Participants will complete an initial clinical and cognitive assessment at the Epworth Centre for Innovation in Mental Health, followed by a baseline imaging session at the Royal Melbourne Hospital. The imaging session will comprise of a resting-state fMRI (rfMRI) paradigm, a structural MR image (T1), a Diffusion Tensor Image (DTI) and a clinical scan. Participants will then be pseudo-randomly assigned to receive (i) optimised TMS (TMS to the right frontal pole (FP), supplementary motor area (SMA) and superior frontal gyrus (SFG)); (ii) non-optimised TMS (stimulation to the right FP alone) or (iii) placebo (sham) stimulation. The optimised condition targets multiple areas in the brain (rFP, SMA,SFG) believed to be involved in OCD symptomology. The non-optimised condition only targets the right FP. Pseudo randomisation will be used to ensure that participants across the three groups are match on age, gender, handedness, IQ and baseline symptom severity score. Within the week following the MRI scan, participants will begin a 3-week protocol of TMS called continuous theta burst stimulation (cTBS). cTBS will be provided as 3-pulse 50 - Hz bursts applied at 5 Hz (ie 50 Hz burst of 3 pulses delivered every 200 msec).
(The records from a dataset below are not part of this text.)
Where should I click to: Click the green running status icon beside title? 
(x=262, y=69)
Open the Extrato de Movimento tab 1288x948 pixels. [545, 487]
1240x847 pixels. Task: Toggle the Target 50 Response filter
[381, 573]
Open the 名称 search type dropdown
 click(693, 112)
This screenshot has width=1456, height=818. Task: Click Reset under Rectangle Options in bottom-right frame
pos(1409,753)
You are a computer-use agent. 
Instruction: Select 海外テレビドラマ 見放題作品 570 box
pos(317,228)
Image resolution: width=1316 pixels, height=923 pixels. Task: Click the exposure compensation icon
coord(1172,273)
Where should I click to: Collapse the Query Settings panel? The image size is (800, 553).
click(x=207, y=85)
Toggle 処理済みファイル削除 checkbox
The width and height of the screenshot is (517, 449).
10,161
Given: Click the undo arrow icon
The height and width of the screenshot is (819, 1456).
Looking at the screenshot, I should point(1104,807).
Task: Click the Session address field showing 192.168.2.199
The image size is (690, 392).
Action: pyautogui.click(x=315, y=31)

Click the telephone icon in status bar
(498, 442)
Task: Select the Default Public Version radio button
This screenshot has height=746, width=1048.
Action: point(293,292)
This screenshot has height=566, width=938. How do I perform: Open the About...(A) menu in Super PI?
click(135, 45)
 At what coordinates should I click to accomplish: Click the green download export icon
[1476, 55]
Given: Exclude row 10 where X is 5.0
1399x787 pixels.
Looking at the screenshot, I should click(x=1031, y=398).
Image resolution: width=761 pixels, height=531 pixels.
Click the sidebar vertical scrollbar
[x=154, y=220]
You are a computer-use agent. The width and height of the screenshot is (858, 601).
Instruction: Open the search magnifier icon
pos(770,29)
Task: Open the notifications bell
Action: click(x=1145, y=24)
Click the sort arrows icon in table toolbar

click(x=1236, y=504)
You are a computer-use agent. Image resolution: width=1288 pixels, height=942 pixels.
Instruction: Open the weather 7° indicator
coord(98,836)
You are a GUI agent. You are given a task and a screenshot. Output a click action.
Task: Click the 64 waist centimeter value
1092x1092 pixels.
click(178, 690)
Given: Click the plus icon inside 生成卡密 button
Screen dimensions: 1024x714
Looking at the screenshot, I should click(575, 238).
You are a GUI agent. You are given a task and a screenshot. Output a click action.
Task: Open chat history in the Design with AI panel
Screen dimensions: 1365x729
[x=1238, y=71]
The TMS intervention itself will go for between 40 seconds and approximately 2 minutes depending on the treatment condition. The TMS treatment will be administered by registered nurses. Participants will not be told which treatment group (optimal, non-optimal, sham) they have been assigned to, and all 3 conditions (2 active, 1 sham) will have a similar duration and dose to avoid unblinding.